Whenever I trigger terasort on seperate testing disk mounted on /home/hadoop/hdfs (here hadoop is user name), it fails with following errors:

INFO mapreduce.Job: Task Id : attempt_1429766544852_0001_m_001255_0, Status : FAILED
Error: org.apache.hadoop.util.DiskChecker$DiskErrorException: Could not find any valid local directory for attempt_1429766544852_0001_m_001255_0_spill_1.out
        at org.apache.hadoop.fs.LocalDirAllocator$AllocatorPerContext.getLocalPathForWrite(LocalDirAllocator.java:398)
        at org.apache.hadoop.fs.LocalDirAllocator.getLocalPathForWrite(LocalDirAllocator.java:150)
        at org.apache.hadoop.fs.LocalDirAllocator.getLocalPathForWrite(LocalDirAllocator.java:131)
        at org.apache.hadoop.mapred.YarnOutputFiles.getSpillFileForWrite(YarnOutputFiles.java:159)
        at org.apache.hadoop.mapred.MapTask$MapOutputBuffer.sortAndSpill(MapTask.java:1573)
        at org.apache.hadoop.mapred.MapTask$MapOutputBuffer.flush(MapTask.java:1467)
        at org.apache.hadoop.mapred.MapTask$NewOutputCollector.close(MapTask.java:699)
        at org.apache.hadoop.mapred.MapTask.runNewMapper(MapTask.java:769)
        at org.apache.hadoop.mapred.MapTask.run(MapTask.java:339)
        at org.apache.hadoop.mapred.YarnChild$2.run(YarnChild.java:162)
        at java.security.AccessController.doPrivileged(Native Method)
        at javax.security.auth.Subject.doAs(Subject.java:415)
        at org.apache.hadoop.security.UserGroupInformation.doAs(UserGroupInformation.java:1491)
        at org.apache.hadoop.mapred.YarnChild.main(YarnChild.java:157)

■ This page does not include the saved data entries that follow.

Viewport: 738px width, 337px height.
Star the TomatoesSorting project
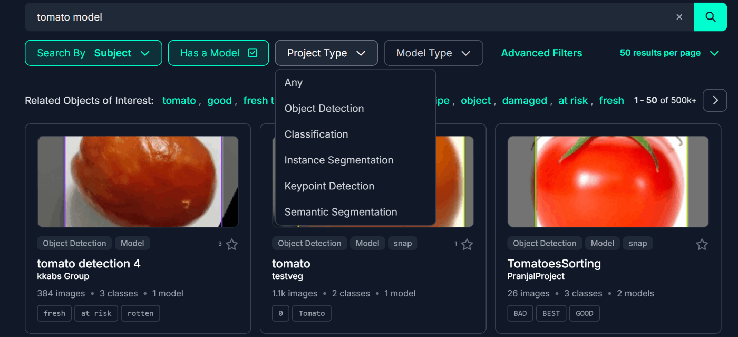click(x=702, y=244)
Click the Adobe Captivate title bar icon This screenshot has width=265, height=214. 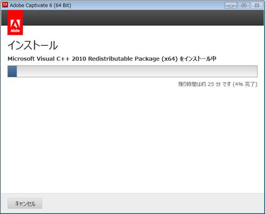coord(5,5)
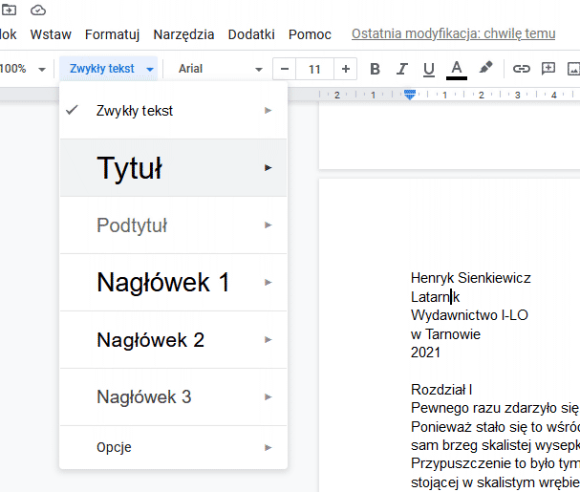Open the Narzędzia menu
Image resolution: width=580 pixels, height=492 pixels.
[x=183, y=34]
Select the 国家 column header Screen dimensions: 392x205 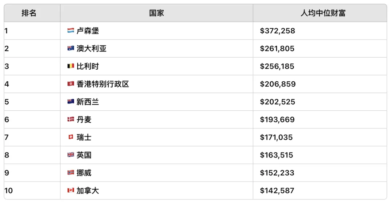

15/04/23 11:36:07 INFO mapreduce.Job: Task Id : attempt_1429766544852_0001_m_001258_0, Status : FAILED
Error: java.io.IOException: No space left on device
        at java.io.FileOutputStream.writeBytes(Native Method)
        at java.io.FileOutputStream.write(FileOutputStream.java:345)
        at org.apache.hadoop.fs.RawLocalFileSystem$LocalFSFileOutputStream.write(RawLocalFileSystem.java:236)
        at java.io.BufferedOutputStream.flushBuffer(BufferedOutputStream.java:82)
        at java.io.BufferedOutputStream.flush(BufferedOutputStream.java:140)
        at java.io.FilterOutputStream.flush(FilterOutputStream.java:140)
        at java.io.DataOutputStream.flush(DataOutputStream.java:123)
        at java.io.FilterOutputStream.flush(FilterOutputStream.java:140)
        at java.io.FilterOutputStream.flush(FilterOutputStream.java:140)
        at java.io.DataOutputStream.flush(DataOutputStream.java:123)
        at org.apache.hadoop.mapred.IFile$Writer.close(IFile.java:163)
        at org.apache.hadoop.mapred.MapTask$MapOutputBuffer.sortAndSpill(MapTask.java:1633)
        at org.apache.hadoop.mapred.MapTask$MapOutputBuffer.access$900(MapTask.java:852)
        at org.apache.hadoop.mapred.MapTask$MapOutputBuffer$SpillThread.run(MapTask.java:1510)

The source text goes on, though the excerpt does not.